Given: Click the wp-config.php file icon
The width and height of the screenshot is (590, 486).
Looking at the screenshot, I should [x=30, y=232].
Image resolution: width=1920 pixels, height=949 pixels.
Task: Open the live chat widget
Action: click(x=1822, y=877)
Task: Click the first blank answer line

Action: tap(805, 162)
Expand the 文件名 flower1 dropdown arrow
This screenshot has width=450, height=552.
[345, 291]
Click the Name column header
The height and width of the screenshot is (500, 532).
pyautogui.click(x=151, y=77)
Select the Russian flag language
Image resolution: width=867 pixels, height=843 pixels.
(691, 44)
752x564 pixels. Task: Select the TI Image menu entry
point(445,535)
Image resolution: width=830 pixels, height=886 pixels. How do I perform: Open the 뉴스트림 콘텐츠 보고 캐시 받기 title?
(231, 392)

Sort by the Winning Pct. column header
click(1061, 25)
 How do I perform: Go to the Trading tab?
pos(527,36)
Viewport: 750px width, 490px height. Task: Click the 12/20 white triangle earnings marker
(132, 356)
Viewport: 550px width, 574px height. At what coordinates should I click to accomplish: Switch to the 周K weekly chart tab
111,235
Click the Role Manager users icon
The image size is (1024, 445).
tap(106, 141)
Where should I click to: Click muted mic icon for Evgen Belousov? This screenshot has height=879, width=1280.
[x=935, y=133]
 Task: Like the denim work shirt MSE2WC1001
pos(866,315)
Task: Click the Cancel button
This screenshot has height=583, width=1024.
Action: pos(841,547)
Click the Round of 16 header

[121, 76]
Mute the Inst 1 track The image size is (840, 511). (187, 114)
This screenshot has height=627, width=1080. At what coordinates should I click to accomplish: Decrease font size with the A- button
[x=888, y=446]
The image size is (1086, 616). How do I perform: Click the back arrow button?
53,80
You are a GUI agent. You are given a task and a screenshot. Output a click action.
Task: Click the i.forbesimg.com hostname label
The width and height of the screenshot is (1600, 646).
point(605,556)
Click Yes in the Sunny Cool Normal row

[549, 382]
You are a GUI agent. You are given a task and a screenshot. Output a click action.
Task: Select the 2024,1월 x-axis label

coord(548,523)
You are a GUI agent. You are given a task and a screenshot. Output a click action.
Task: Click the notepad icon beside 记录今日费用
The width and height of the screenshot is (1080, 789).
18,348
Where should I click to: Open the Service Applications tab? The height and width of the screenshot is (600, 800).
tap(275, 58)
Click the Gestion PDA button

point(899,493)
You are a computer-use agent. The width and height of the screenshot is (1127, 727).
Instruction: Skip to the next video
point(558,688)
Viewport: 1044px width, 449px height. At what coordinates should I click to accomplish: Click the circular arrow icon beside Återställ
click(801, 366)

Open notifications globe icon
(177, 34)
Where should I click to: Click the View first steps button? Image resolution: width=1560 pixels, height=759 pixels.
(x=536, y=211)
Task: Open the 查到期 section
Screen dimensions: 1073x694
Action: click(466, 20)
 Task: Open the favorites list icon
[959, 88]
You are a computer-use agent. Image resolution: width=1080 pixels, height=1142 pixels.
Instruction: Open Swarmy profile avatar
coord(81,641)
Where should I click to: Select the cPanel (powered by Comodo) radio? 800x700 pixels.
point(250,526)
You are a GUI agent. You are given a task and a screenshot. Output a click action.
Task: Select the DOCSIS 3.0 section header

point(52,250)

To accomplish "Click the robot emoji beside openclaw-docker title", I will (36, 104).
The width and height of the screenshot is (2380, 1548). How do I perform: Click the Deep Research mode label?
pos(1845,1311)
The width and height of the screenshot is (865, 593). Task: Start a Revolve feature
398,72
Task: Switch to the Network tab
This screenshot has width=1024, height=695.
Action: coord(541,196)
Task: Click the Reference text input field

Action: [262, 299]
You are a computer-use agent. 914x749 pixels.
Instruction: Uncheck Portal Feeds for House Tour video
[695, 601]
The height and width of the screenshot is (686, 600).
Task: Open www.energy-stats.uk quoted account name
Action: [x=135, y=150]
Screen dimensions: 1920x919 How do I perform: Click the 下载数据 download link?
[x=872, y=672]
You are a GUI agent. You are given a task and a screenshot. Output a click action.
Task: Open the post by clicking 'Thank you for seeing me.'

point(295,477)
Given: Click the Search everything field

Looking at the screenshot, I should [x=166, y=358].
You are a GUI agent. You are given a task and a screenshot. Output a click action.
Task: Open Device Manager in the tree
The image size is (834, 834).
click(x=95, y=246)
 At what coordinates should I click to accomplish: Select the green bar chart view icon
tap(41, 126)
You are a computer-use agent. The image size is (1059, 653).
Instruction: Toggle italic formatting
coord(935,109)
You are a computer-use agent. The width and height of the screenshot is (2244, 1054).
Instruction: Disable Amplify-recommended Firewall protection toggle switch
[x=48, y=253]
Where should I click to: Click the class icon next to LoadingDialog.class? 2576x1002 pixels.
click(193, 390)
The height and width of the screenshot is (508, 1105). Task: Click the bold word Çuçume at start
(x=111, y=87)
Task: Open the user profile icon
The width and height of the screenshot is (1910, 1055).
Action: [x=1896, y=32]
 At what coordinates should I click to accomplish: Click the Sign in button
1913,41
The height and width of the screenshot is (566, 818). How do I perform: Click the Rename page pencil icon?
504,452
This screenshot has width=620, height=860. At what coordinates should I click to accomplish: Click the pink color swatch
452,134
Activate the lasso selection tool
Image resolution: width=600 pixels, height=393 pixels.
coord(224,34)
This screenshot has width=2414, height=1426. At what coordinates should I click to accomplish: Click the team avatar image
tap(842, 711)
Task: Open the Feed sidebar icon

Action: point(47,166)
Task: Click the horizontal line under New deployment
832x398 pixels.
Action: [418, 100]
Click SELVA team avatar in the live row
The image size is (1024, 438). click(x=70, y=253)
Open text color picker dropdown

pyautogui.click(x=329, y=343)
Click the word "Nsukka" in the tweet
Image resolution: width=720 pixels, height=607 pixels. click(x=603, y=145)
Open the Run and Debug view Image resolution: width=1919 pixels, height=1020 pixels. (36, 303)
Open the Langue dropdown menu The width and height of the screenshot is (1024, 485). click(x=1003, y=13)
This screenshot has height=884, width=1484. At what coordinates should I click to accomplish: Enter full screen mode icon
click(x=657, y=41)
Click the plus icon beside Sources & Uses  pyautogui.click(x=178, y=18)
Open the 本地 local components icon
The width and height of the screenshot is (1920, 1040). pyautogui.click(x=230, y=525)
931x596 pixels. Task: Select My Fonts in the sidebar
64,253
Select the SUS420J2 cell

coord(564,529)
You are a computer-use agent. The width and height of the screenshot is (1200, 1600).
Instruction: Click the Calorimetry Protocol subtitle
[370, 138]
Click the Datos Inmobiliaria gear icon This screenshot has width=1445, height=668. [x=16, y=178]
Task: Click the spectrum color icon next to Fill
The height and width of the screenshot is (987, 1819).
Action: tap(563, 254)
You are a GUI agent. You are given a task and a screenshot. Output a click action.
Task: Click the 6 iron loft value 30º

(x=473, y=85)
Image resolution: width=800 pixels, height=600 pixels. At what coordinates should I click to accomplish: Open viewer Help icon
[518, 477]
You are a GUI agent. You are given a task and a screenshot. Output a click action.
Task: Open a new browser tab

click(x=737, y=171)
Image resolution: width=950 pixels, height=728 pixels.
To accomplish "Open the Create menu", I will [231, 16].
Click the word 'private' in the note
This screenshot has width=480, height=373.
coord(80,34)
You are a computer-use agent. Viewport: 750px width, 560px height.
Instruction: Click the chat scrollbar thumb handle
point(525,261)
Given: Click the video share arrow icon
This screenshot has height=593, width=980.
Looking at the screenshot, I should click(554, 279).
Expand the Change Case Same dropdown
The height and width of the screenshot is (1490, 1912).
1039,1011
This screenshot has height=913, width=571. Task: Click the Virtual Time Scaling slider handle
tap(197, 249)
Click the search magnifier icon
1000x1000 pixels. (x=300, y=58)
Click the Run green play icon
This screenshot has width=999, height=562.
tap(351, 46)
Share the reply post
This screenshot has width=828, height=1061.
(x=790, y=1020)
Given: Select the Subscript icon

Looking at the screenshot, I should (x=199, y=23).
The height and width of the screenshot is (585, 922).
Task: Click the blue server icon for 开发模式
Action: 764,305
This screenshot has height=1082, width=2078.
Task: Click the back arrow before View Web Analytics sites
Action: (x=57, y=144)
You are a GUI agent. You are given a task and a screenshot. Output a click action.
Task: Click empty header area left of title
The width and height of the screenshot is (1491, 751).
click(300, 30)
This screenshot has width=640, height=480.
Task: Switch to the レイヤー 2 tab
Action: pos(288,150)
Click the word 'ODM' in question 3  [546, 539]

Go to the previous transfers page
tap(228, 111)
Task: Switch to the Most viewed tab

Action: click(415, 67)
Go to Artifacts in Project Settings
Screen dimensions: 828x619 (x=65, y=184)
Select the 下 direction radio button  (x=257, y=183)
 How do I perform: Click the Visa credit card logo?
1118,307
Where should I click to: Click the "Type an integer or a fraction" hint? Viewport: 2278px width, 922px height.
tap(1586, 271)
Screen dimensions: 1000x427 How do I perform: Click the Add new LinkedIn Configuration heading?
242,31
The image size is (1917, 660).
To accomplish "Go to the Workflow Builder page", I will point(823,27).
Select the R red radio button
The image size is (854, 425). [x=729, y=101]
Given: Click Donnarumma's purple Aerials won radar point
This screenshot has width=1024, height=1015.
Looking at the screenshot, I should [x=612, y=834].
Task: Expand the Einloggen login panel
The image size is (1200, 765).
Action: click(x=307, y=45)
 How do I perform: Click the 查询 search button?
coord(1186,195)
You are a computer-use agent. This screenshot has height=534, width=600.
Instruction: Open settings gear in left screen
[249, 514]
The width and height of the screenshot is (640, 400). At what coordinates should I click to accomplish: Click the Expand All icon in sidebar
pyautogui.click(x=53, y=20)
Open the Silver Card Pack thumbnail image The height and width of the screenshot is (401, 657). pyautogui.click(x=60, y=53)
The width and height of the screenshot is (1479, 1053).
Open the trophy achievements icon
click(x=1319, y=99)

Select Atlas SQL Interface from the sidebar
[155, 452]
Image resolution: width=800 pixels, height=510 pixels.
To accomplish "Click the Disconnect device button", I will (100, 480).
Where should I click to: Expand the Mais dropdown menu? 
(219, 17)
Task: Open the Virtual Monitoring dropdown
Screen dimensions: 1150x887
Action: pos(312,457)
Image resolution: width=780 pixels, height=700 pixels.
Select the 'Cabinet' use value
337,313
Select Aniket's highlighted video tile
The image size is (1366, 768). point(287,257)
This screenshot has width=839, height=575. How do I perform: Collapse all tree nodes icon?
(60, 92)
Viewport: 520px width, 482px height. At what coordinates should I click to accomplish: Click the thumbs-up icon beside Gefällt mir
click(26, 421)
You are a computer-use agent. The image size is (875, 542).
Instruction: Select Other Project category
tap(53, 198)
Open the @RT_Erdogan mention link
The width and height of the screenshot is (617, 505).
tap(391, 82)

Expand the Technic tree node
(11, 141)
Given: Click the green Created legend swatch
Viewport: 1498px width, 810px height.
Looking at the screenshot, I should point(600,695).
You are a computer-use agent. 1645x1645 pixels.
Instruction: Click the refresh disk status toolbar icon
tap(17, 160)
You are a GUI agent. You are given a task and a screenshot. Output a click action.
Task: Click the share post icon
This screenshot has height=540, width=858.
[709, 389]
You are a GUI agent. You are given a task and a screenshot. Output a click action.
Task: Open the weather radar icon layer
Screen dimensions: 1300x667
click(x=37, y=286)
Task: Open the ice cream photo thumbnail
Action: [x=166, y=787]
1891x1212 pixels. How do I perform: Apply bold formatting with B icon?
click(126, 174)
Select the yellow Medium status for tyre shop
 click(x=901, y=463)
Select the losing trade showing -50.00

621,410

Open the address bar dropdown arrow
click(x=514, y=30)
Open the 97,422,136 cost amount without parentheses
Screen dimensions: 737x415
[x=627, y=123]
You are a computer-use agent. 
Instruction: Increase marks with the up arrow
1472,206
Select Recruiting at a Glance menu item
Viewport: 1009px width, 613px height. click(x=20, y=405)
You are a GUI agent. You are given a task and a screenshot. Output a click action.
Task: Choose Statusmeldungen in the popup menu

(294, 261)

·····

→ **EXERCISE DIRECTIONS**: Each line containing the word "radar" needs to be copied from the data above.

→ **OUTPUT FOR THIS EXERCISE**:
Given: Click Donnarumma's purple Aerials won radar point
Task: Open the weather radar icon layer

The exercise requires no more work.